More like "demand large amounts of money through residency requirements". At my own university first year students have to either stay with family or on campus and the cost to stay on campus is greater than tuition and fees. Students get no choice in where they stay (so maybe you'll stay in the dorm barely updated since 1950; one only recently decommissioned was using cast-iron radiators), the food sucks, and you get a roommate you might hate.
But on your actual point, yes, it's disturbing but it seems to be a trend to treat undergraduates as children.
If Professor Chua were to sue Yale University for racial discrimination, then if what the NYT article is saying, I don’t see how she could fail to win
The messages that Dean Gerkin relied on weren’t textual. They were pretextual.
It seems to me that accusations this blatantly pretextual - people trying to get people to say something that they state up front isn’t true - can’t possibly have any legitimate purpose. Their underlying reason has to be discriminatory.

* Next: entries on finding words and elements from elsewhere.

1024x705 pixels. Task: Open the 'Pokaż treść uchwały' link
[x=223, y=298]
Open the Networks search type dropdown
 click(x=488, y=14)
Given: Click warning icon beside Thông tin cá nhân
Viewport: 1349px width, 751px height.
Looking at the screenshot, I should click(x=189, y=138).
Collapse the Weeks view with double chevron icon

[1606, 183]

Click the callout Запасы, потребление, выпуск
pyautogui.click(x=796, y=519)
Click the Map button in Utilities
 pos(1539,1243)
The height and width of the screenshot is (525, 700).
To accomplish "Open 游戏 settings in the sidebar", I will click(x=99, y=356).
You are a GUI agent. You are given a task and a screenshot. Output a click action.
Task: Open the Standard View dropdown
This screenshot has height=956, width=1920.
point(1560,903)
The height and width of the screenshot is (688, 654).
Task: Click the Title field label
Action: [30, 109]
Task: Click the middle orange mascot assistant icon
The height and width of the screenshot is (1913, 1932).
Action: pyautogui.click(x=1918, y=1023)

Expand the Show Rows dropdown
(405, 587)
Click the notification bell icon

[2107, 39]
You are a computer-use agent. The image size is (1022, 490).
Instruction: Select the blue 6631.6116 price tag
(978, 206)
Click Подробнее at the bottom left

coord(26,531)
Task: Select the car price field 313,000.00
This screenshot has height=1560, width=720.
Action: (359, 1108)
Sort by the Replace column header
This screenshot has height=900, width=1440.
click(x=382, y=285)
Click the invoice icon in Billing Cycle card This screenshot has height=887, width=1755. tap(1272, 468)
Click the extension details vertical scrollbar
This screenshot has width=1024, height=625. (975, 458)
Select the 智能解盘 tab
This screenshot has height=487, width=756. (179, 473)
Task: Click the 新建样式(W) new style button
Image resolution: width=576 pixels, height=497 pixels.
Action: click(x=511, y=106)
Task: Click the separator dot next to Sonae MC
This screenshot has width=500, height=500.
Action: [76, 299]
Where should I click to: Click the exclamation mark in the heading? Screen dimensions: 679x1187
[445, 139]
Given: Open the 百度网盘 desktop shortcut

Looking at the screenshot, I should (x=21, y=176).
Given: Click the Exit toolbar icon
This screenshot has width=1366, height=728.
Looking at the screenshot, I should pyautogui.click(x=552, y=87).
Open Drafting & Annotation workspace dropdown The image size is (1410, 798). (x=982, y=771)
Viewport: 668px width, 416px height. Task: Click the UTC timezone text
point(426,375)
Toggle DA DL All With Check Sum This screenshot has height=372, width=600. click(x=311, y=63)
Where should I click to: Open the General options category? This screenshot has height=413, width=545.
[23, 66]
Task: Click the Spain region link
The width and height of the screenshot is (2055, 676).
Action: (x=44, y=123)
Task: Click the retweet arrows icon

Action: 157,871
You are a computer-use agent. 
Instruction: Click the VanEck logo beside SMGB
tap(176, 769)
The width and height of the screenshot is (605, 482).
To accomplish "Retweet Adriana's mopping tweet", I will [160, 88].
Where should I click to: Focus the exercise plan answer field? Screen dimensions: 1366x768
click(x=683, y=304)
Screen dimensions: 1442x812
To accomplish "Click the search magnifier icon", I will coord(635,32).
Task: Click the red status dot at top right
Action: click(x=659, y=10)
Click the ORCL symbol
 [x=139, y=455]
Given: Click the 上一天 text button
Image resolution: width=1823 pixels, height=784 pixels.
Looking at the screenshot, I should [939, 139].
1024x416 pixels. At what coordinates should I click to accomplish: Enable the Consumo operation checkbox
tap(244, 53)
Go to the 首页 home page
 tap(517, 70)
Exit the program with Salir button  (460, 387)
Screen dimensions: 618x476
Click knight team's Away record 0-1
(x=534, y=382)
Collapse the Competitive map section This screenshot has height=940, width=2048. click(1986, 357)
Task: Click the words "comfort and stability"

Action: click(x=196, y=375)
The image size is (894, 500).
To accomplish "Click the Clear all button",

If Yale wants to settle, I would suggest that any settlement insure that both the ringleading students and Dean Gerkin aren’t in a position to engage in any further harassment, e.g. no ability to contact or make any decisions affecting either faculty or students, and barred from campus.
I generally favor live and let live, and in another world I’s encourage everyone to stop worrying so much and go home. But that doesn’t give obvious perpetrators of discrimination the right to walk over one. If the “evidence” behind a personnel decision appears blatantly manufactured, as the NYT article alleges it was in this case, it is very likely being manufactured as a camouflage for discrimination.